To love is to love, with me; an engagement a solemn bond. With all
my errors I have that merit of utter fidelity--to the world
laughable! I confess to a multitude of errors; I have that single
merit, and am not the more estimable in your daughter's eyes on
account of it, I fear. In plain words, I am, I do not doubt, one
of the fools among men; of the description of human dog commonly
known as faithful--whose destiny is that of a tribe. A man who
cries out when he is hurt is absurd, and I am not asking for
sympathy. Call me luckless. But I abhor a breach of faith. A
broken pledge is hateful to me. I should regard it myself as a
form of suicide. There are principles which civilized men must
contend for. Our social fabric is based on them. As my word stands
for me, I hold others to theirs. If that is not done, the world is
more or less a carnival of counterfeits. In this instance--Ah!
Clara, my love! and you have principles: you have inherited, you
have been indoctrinated with them: have I, then, in my ignorance,
offended past penitence, that you, of all women? ... And without
being able to name my sin!--Not only for what I lose by it, but
in the abstract, judicially--apart from the sentiment of personal
interest, grief, pain, and the possibility of my having to endure
that which no temptation would induce me to commit:--judicially;--
I fear, sir, I am a poor forensic orator . . ."
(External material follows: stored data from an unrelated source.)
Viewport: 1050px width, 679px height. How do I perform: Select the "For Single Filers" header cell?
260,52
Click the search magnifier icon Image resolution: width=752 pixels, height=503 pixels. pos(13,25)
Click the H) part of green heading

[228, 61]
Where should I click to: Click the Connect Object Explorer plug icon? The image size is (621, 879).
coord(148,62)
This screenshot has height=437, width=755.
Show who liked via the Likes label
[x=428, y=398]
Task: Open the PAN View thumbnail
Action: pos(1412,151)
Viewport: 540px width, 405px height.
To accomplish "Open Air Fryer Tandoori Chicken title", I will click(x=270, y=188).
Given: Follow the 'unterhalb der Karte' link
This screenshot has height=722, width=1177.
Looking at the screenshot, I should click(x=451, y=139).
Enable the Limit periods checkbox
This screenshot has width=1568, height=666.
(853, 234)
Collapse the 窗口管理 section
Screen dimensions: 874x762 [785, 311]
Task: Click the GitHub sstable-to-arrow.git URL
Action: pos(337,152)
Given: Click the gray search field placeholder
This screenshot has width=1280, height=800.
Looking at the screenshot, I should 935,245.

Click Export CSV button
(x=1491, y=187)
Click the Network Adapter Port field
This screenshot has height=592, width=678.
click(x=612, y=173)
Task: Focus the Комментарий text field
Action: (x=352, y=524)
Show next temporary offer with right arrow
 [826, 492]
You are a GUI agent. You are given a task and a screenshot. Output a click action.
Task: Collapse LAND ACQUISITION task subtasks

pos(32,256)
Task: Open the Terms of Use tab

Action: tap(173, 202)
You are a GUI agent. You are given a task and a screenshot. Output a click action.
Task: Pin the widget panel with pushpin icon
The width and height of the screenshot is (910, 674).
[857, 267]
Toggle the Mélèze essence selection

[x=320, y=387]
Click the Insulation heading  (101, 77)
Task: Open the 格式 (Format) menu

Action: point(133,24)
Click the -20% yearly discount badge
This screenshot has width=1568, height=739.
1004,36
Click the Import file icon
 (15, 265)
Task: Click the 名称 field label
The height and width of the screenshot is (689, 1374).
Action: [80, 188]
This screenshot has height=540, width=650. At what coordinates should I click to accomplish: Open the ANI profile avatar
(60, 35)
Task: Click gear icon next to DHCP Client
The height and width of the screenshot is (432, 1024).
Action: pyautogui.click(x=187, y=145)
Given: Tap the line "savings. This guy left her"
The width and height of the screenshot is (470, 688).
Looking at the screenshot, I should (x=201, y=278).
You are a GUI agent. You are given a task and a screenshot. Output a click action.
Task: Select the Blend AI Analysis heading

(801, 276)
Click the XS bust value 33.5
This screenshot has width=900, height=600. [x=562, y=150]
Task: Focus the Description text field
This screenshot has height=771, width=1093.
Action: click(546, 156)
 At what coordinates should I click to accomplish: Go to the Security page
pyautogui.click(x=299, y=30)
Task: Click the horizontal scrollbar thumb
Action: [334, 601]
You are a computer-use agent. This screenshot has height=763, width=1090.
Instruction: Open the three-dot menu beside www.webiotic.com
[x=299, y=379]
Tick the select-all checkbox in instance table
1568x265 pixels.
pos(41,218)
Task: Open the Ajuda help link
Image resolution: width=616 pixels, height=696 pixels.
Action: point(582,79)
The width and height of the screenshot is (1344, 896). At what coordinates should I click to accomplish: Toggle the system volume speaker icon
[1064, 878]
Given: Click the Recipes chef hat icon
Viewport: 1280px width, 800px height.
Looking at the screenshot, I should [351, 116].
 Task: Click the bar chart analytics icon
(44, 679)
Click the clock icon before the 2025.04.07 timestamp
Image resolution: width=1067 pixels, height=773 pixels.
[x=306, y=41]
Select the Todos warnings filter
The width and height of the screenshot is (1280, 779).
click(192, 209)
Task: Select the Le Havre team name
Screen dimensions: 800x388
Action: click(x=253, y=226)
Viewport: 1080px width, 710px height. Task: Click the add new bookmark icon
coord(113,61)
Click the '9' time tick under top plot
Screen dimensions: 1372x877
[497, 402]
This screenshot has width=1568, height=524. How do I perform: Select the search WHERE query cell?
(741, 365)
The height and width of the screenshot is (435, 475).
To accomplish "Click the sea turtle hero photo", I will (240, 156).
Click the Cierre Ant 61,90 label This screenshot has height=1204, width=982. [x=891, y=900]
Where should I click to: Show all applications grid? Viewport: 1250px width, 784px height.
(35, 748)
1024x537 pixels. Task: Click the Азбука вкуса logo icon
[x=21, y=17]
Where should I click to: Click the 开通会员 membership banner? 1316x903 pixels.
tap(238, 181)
"The situation, sir, does not demand a Cicero: proceed," said Dr.
Middleton, balked in his approving nods at the right true things
delivered.

"Judicially, I am bold to say, though it may appear a presumption
in one suffering acutely, I abhor a breach of faith."

Dr. Middleton brought his nod down low upon the phrase he had
anticipated. "And I," said he, "personally, and presently, abhor a
breach of faith. Judicially? Judicially to examine, judicially to
condemn: but does the judicial mind detest? I think, sir, we are
not on the bench when we say that we abhor: we have unseated
ourselves. Yet our abhorrence of bad conduct is very certain. You
would signify, impersonally: which suffices for this exposition of
your feelings."

He peered at the gentleman under his brows, and resumed:

"She has had it, Willoughby; she has had it in plain Saxon and in
uncompromising Olympian. There is, I conceive, no necessity to
revert to it."

"Pardon me, sir, but I am still unforgiven."

"You must babble out the rest between you. I am about as much at
home as a turkey with a pair of pigeons."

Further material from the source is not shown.